Portuguese writer and journalist (1892–1928)

Francisco Manuel Homem Cristo (5 March 1892 — 12 June 1928), better known as Homem Cristo Filho, was a Portuguese writer and journalist who advocated for monarchist and nationalist movements that later led him to Italian fascism, of which he was a fervent admirer, and to various forms of European nationalism. He founded and edited the magazine Ideia Nacional and the newspaper Restauração.

==Biography==
Because he was the son of Francisco Manuel Homem Cristo, the owner of a newspaper publishing company in Aveiro, Homem Cristo Filho, as he was referred to, began working there. He later distinguished himself in Coimbra, where he founded the weekly newspaper A Verdade.
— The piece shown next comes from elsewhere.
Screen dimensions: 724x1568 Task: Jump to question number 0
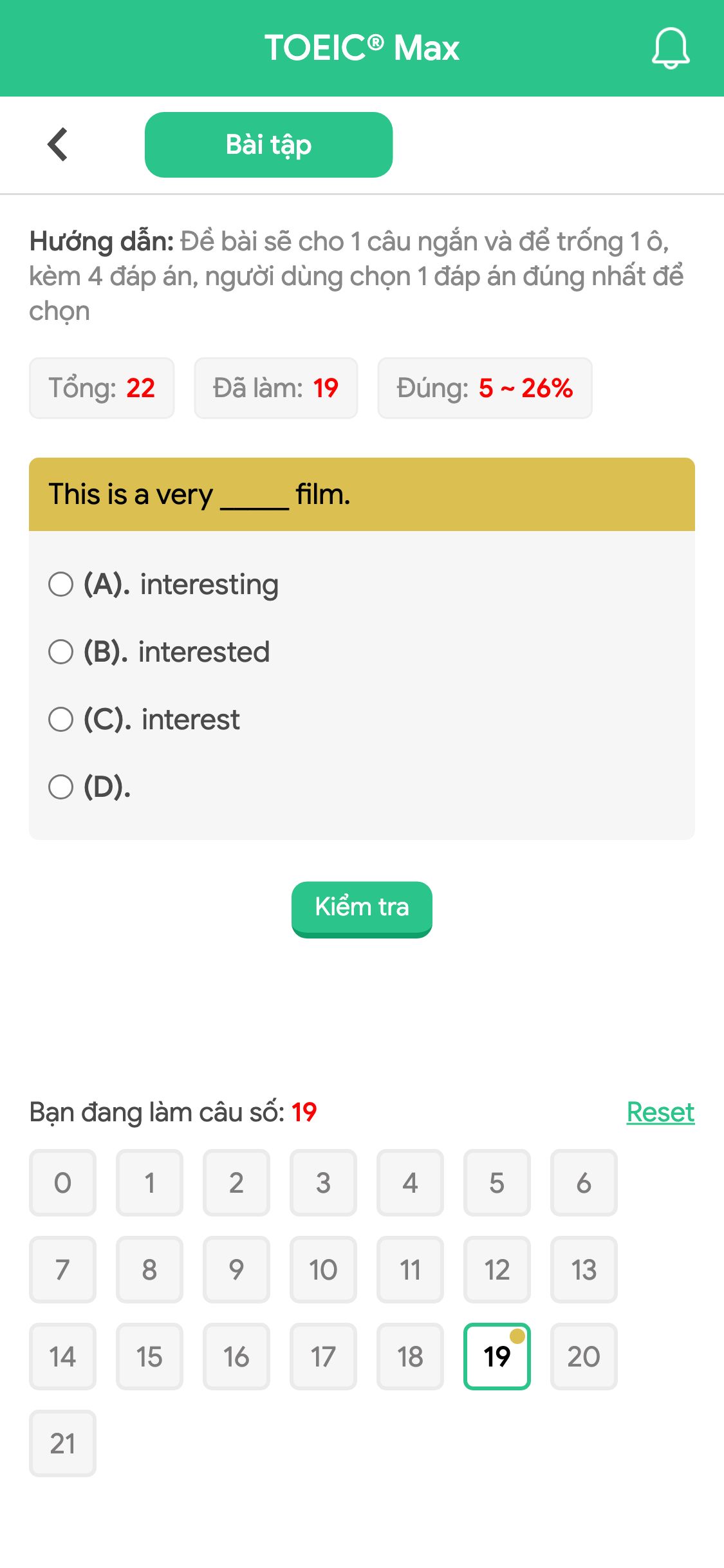pyautogui.click(x=62, y=1183)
At that time, he was a follower of anarchist ideas, even before the Establishment of the Republic, which forced him to flee to Brazil; after 1910, he joined the Monarchist Cause. He had been expelled from Portugal after participating in the failed Revolta da Água-Pé, which forced him into exile in France, where he would go on to enjoy great prestige.

In 1914, Homem Cristo Filho founded the newspaper A Restauração and later the magazine A Ideia Nacional. He also published several works in French, such as Le Portugal contre l’Allemagne (1918), Le Cinema des Jours (1918), and Les Porte-Flambeaux (1920).

In 1926, after identifying himself as a nationalist and counterrevolutionary, he returned to Portugal, where he founded another periodical that same year, Informação, and served as its editor. As a writer, he published primarily novels, essays, and short stories. Due to his political views, he was exiled from Portugal in his later years.

With the rise of fascism, Homem Cristo Filho became a great admirer and personal friend of Benito Mussolini, and therefore published Mussolini, Baptizer of the Future in 1923, a piece of work translated into several languages, which advocated a union of the Latin peoples influenced by Italian fascism.

Homem Cristo Filho died in Rome on 12 June 1928, as a result of a car accident. On 9 February 1933, his remains were transferred to a monumental tomb, which had been built by the governor of Rome, by the orders of Mussolini. His memorial ceremony was attended by his son, Paulo, who was studying at the Caserta Military Aviation Academy, as well as the governor of Rome, and the Portuguese minister to the Holy See.

He was the great-grandfather of Guy-Manuel de Homem-Christo, one half of the former electronic music duo Daft Punk.